Contro queste stesse ragioni la Gelmini lo vuole imporre: per omologare, sottomettere, livellare, restaurare l'antica didattica. E per completare l'opera di omogeneizzazione condotta con grande successo dai media, per aderire con coerenza alla massificazione, per standardizzare le competenze e le persone, per camuffare come fossero inestetismi le disparità, per ripristinare le gerarchie e restaurare il principio di autorità. Un puntuale riscontro a questi sospetti lo si trova in alcune esternazioni della ministra (che come molti altri ministri ama dichiarare e stupire, apparire e far notizia). Una conferma arriva dalle altre proposte di riforma del sistema scolastico che si muovono
coerentemente tutte nella stessa direzione: il maestro unico, il voto in condotta, l'aumento del numero degli alunni per classe, la semplificazione del curricoli...
Non basterà la compattezza del mondo della scuola per fermare questa deriva progressiva e inarrestabile che è culturale, che viene da lontano ed ha radici diramate, che è seducente e accattivante, che punta a occupare tutti gli spazi e rinsalda il potere conquistando consenso.
Non basterà forse, come abbiamo fatto in altri momenti critici, sperare, resistere, remare contro, attendere che il canto delle sirene si affievolisca, dimenticare, riprendere il largo.

Omero Sala - Brescia

interventi dello stesso autore  discussione chiusa  condividi pdf

 claudia fanti    - 02-11-2008
Grazie Omero!
Hai proprio colto nel segno!
Non dico altro...

 chiara p.    - 03-11-2008
Non cerchiamo di ideologizzare il grembiule. Sono un'insegnante della scuola primaria, di sinistra da sempre e assolutamente contro il decreto della ministra, tranne che per il grembiule. Ho un'esperienza più che ventennale nella scuola, vita vissuta con bambini e bambine che diventano ragazzi in quei cinque anni; per questo, ma non solo per questo, posso dire che il grembiule è una forma di libertà.
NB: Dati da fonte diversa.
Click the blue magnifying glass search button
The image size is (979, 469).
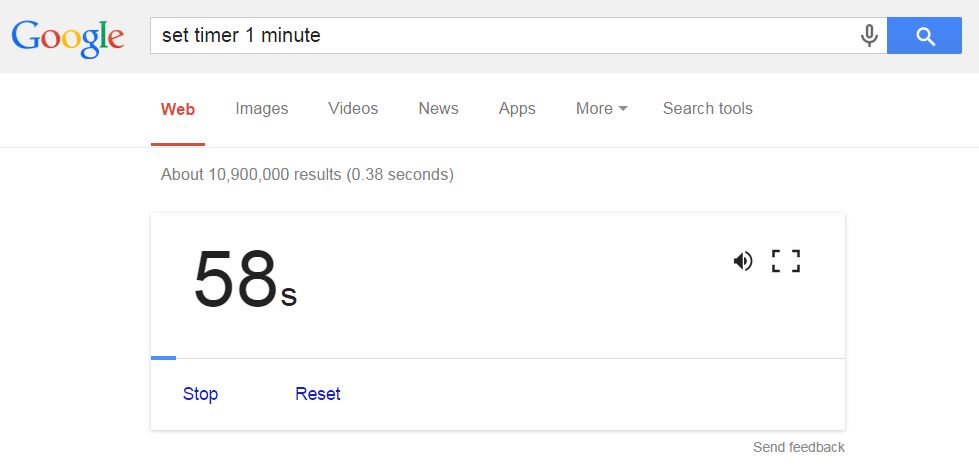pos(924,36)
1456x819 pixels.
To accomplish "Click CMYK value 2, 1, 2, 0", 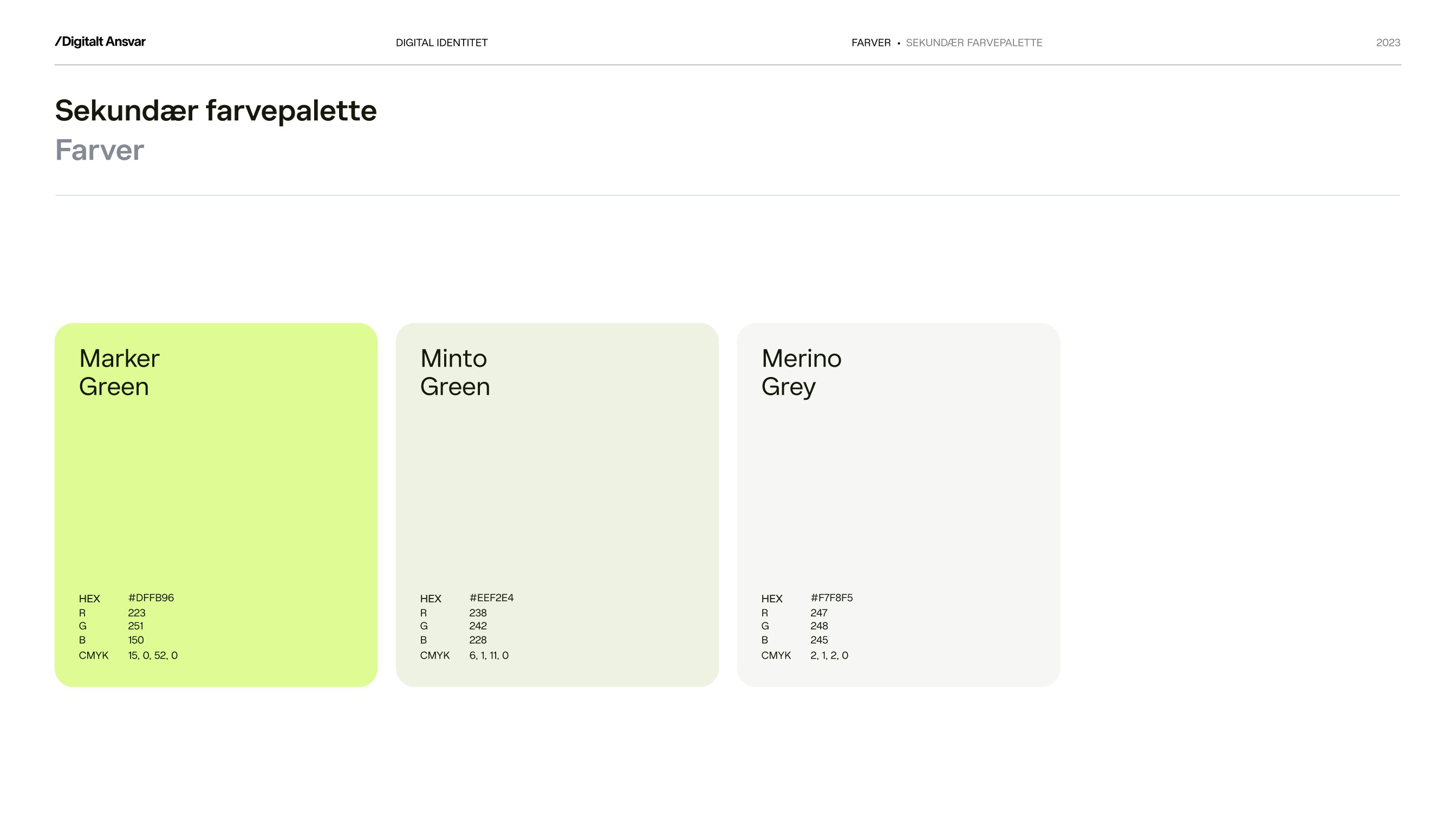I will pos(829,655).
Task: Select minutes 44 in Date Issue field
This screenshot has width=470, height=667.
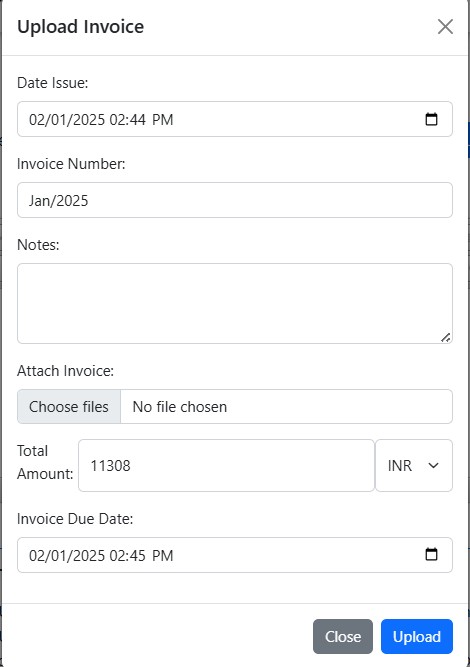Action: 138,120
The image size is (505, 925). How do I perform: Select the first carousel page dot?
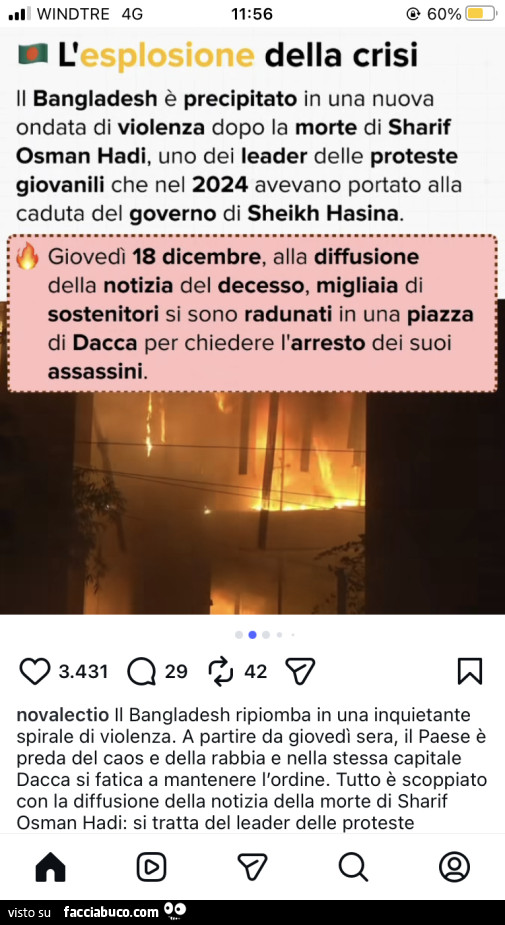point(238,635)
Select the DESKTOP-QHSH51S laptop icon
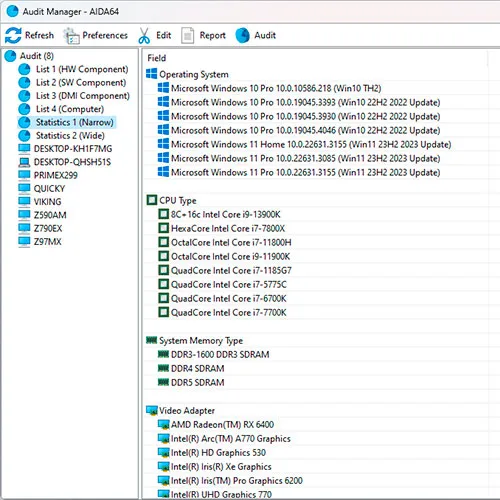This screenshot has height=500, width=500. click(x=24, y=162)
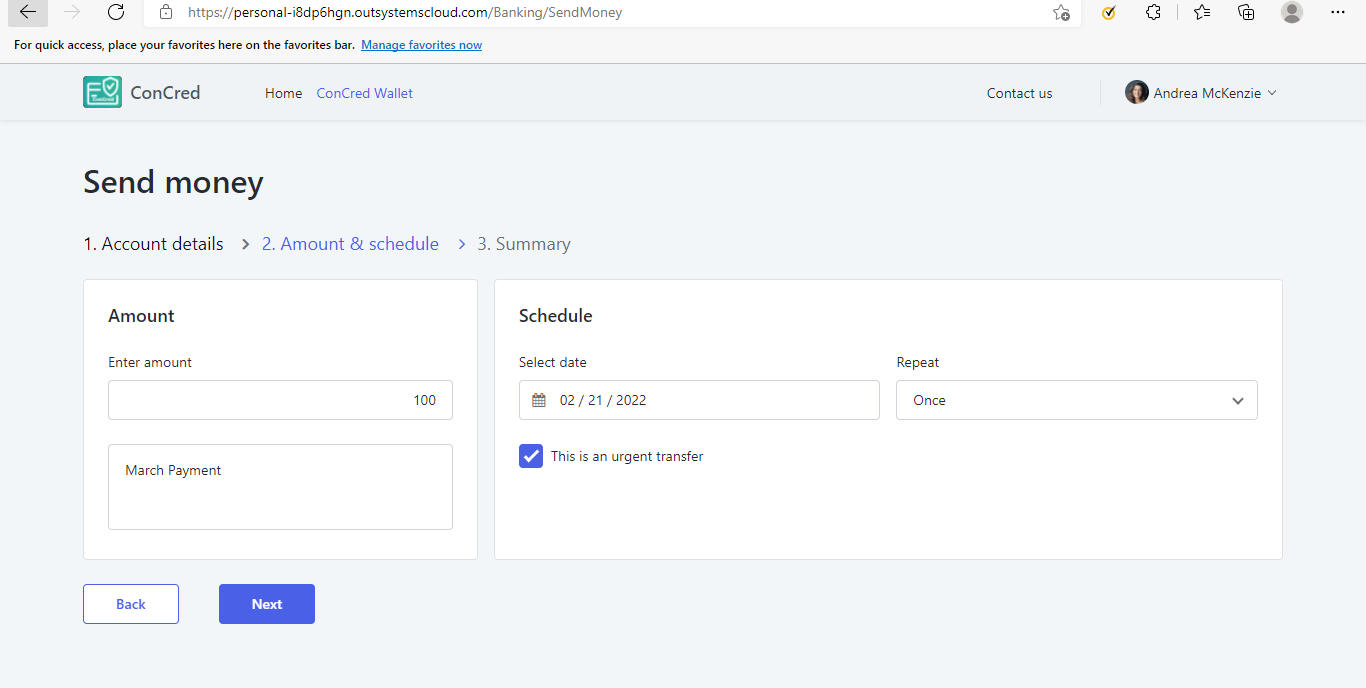This screenshot has height=688, width=1366.
Task: Add this page to favorites
Action: click(x=1061, y=13)
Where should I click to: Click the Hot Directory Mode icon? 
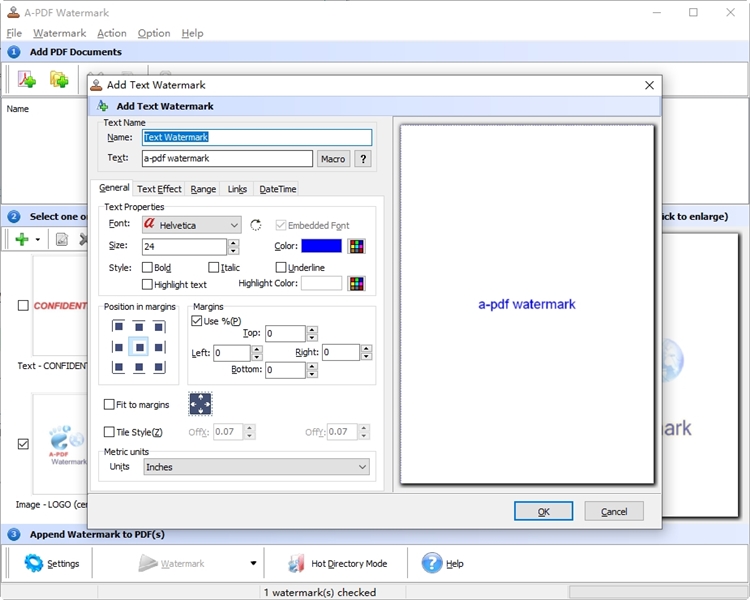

Dopo averlo indossato sei guardato per quello che sei, non per come appari, soprattutto dai compagni. C'è chi viene a scuola sfoggiando griffe, e i ragazzini le conoscono; vedendole sui compagni, poi le reclamano a casa, inceve di reclamare un buon vocabolario.... al mattino, dove non c'è il grembiule, si scatenano in casa piccole tragedie sul "cosa mi metto", invece di controllare se nello zaino c'è tutto il materiale necessario per quella giornata scolastica. Non dimentichiamo anche le frasi di scherno che i bambini-ragazzi indirizzano a chi è peggio vestito (leggi non griffato). Il grembiule cancella questo tipo di problemi, rendendo giustizia, nel suo piccolo, a chi non può o non vuole omologarsi al terribile sistema di cui siamo vittime, quello dell'apparire a tutti i costi, prendendo l'abito come testimonial di quello che vorremmo sembrare. Lasciamo in pace i bambini, lasciamo che indossino il loro grembiulino...e dimenticavo...le mamme! Dove non c'è il grembiule, sembra cha facciano a gara su come agghindare i loro figliuoli, temendo altrimenti di non aver ben compiuto il loro dovere. In una società che ha perso anche il senso del "decoro" , così come lo si intendeva un tempo, ci si ritrova in classe, nei mesi più caldi, con bambine coperte da minuscoli top adatti solo per la spiaggia, da microgonne ( tanto sono bambine!) da cubista, togliendo alla scuola, quella peculiarità di "luogo", di luogo in cui ci sono regole, in cui si studia, in cui non ci si può comportare come a casa. Il grembiule rimedia quindi, almeno sotto questi aspetti, a quello che la società e famiglia non sanno più gestire.